There are an estimated 300,000 Baha'is in Iran. Under the Iranian constitution, a number of religions are given a degree of status - but not the Baha'is.
The recent harassment of Baha'is also took the form of 30 mostly negative, and often defamatory, articles that appeared in one of the official Tehran dailies last fall. Asma Jahangir, the United Nations' special rapporteur on Freedom of Religion or Belief, published a statement in March reporting the existence of a confidential letter of Oct. 20, 2005, distributed within the government calling on officials - reportedly on the instructions of Iran's supreme leader, Ayatollah Ali Khamenei - “to identify persons who adhere to the Baha'i faith and monitor their activities.”

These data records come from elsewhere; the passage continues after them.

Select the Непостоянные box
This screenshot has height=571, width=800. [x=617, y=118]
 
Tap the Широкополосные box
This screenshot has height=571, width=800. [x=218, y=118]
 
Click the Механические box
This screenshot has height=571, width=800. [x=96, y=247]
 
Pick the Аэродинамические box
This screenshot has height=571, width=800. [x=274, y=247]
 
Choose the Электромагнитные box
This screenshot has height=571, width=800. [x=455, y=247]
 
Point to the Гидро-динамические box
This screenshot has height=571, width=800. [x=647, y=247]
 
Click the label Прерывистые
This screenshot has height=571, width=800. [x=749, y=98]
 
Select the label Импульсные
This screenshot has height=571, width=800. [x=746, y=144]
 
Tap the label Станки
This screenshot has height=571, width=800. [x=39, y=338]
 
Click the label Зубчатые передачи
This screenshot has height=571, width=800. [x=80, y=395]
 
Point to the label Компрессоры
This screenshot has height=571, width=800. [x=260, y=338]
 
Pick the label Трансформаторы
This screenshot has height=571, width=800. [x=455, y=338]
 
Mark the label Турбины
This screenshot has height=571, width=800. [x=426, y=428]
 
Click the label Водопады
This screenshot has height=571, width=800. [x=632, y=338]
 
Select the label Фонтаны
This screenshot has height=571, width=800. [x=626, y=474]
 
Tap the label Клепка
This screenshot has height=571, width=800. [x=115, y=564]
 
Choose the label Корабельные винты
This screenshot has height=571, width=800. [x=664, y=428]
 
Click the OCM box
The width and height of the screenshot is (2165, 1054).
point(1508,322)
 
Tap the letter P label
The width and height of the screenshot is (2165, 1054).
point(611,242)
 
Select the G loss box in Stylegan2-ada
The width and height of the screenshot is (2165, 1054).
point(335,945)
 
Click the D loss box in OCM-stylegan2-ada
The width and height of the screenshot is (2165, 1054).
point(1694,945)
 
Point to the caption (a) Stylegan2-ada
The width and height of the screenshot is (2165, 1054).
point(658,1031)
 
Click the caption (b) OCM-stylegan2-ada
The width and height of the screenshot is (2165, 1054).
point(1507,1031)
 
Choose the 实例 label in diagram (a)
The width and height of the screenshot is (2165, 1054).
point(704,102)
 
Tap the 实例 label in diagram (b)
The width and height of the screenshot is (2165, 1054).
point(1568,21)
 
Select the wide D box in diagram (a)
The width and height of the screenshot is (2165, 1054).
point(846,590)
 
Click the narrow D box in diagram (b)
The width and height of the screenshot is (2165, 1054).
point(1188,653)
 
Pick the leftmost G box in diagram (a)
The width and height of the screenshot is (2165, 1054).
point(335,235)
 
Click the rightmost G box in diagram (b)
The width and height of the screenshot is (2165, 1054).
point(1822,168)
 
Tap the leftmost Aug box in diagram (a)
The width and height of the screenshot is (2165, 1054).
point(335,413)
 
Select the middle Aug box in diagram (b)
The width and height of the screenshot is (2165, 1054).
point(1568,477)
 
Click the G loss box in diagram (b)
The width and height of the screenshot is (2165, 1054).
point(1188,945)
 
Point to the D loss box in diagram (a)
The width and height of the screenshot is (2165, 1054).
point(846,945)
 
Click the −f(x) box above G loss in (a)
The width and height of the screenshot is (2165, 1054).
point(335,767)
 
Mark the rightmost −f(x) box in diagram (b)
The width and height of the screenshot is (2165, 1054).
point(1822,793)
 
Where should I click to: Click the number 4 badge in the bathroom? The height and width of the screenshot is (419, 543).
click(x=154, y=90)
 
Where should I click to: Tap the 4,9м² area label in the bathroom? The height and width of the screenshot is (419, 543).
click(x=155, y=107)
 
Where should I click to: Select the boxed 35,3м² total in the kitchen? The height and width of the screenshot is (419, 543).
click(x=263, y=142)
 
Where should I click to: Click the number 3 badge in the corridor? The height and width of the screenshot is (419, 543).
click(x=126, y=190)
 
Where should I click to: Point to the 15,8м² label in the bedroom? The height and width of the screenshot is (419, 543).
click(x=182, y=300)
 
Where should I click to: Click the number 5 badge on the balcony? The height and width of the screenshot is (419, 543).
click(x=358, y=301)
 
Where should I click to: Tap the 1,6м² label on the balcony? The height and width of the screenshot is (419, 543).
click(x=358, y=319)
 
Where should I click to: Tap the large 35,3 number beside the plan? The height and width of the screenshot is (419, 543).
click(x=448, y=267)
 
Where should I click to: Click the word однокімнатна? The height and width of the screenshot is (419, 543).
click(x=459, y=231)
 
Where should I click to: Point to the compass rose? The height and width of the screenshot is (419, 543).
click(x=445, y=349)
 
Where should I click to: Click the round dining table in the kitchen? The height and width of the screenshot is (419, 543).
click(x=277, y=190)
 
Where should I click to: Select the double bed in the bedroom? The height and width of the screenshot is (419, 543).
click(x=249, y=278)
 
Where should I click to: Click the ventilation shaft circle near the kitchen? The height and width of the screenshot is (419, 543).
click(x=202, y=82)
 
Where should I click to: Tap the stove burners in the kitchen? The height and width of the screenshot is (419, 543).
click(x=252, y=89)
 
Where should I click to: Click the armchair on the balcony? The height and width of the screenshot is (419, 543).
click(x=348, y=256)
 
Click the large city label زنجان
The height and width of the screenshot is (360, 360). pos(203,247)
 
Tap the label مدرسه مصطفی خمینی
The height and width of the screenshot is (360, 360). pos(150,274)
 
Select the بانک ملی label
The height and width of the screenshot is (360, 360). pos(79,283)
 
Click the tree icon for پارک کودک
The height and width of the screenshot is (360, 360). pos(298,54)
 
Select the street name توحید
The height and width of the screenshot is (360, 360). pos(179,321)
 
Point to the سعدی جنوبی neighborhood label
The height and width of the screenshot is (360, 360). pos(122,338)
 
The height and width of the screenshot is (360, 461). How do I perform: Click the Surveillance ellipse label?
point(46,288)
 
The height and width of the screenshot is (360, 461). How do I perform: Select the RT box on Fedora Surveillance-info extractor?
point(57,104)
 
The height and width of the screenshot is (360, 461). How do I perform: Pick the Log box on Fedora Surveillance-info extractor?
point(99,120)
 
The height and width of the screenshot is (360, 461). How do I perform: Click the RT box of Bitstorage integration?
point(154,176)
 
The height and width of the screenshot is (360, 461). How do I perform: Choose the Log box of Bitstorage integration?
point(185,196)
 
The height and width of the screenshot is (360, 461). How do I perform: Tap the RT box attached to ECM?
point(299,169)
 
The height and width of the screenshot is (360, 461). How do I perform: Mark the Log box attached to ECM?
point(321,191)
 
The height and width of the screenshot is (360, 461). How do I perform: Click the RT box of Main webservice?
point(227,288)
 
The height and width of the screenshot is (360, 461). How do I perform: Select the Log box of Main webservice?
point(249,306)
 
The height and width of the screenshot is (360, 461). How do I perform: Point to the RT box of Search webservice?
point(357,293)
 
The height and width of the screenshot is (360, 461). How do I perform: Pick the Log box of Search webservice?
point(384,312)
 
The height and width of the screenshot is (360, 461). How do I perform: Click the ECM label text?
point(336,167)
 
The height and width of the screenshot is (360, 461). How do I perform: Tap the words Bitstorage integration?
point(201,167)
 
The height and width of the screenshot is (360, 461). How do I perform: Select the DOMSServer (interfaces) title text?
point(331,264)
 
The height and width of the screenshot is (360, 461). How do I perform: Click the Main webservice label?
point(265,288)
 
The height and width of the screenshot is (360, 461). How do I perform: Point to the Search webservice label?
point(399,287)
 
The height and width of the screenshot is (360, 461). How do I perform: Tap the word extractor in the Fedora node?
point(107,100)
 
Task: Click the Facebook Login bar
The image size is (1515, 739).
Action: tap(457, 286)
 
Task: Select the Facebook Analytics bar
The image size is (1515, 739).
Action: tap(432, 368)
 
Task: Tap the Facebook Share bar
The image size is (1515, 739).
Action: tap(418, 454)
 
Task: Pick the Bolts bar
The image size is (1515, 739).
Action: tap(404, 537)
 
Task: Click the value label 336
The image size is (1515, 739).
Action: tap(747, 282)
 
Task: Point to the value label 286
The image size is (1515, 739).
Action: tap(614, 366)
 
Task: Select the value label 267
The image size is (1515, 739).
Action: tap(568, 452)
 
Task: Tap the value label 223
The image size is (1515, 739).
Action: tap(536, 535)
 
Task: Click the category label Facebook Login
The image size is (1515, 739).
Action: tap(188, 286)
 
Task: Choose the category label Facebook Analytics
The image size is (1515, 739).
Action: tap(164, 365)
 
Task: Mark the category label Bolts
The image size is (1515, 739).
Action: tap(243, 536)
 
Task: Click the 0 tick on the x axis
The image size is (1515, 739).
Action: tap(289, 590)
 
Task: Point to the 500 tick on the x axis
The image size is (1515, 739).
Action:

The special rapporteur declares that “such monitoring constitutes an impermissible and unacceptable interference with the rights of members of religious minorities.” She expresses concern that the result of such monitoring “will be used as a basis for the increased persecution of, and discrimination against” Baha'is.
She also said that, since taking up her mandate in July of 2004, she had intervened with the government on a number of occasions regarding the treatment of the Baha'i community. And she called on “the government of Iran to refrain from categorizing individuals according to their religion and to ensure that members of all religious minorities are free to hold and practise their religious beliefs, without discrimination or fear.”
For its part, on May 15, the European Union declared its concern about “the increasing number of executions, arbitrary detentions, the growing restrictions on access to information, the increasing violations of freedom of speech and religion, especially concerning the situation of the Sufi and Baha'i communities as well as the intimidation and harassment of human-rights defenders, lawyers and minority groups.”
Clearly, there is a pattern of arbitrary detentions and other forms of harassment and there seems little doubt that this has the approval of the highest levels of government. This development comes at a time when it would appear that a semi-clandestine religious and political group, the Hojjatiya, has re-emerged. Known in the days of the shah for its anti-Baha'i activities (including the destruction of the Baha'i temple in Tehran in 1955), the society was disbanded under Ayatollah Khamenei largely over differences in theology. Reports of its reactivation began to surface in 2002.
Iran would seem to be one of the handful of countries in which the human-rights situation is now visibly deteriorating. In the past several years, Canada has been taking the lead in promoting a UN General Assembly resolution condemning the human-rights situation in Iran and, no doubt, will do so again this year.
More needs to be done. Iran failed in its efforts to be elected to the new UN Human Rights Council. The April resolution establishing the council instructed it to “undertake a universal periodic review, based on objective and reliable information, of the fulfilment by each state of its human-rights obligations and commitments.” The order in which countries will be called before the council has yet to be determined. Given the growth in Iran of violations of international human-rights norms as set out in a variety of UN instruments, Iran should clearly be among the first group of respondents.
Maurice Copithorne is the former United Nations special representative on the human-rights situation in Iran.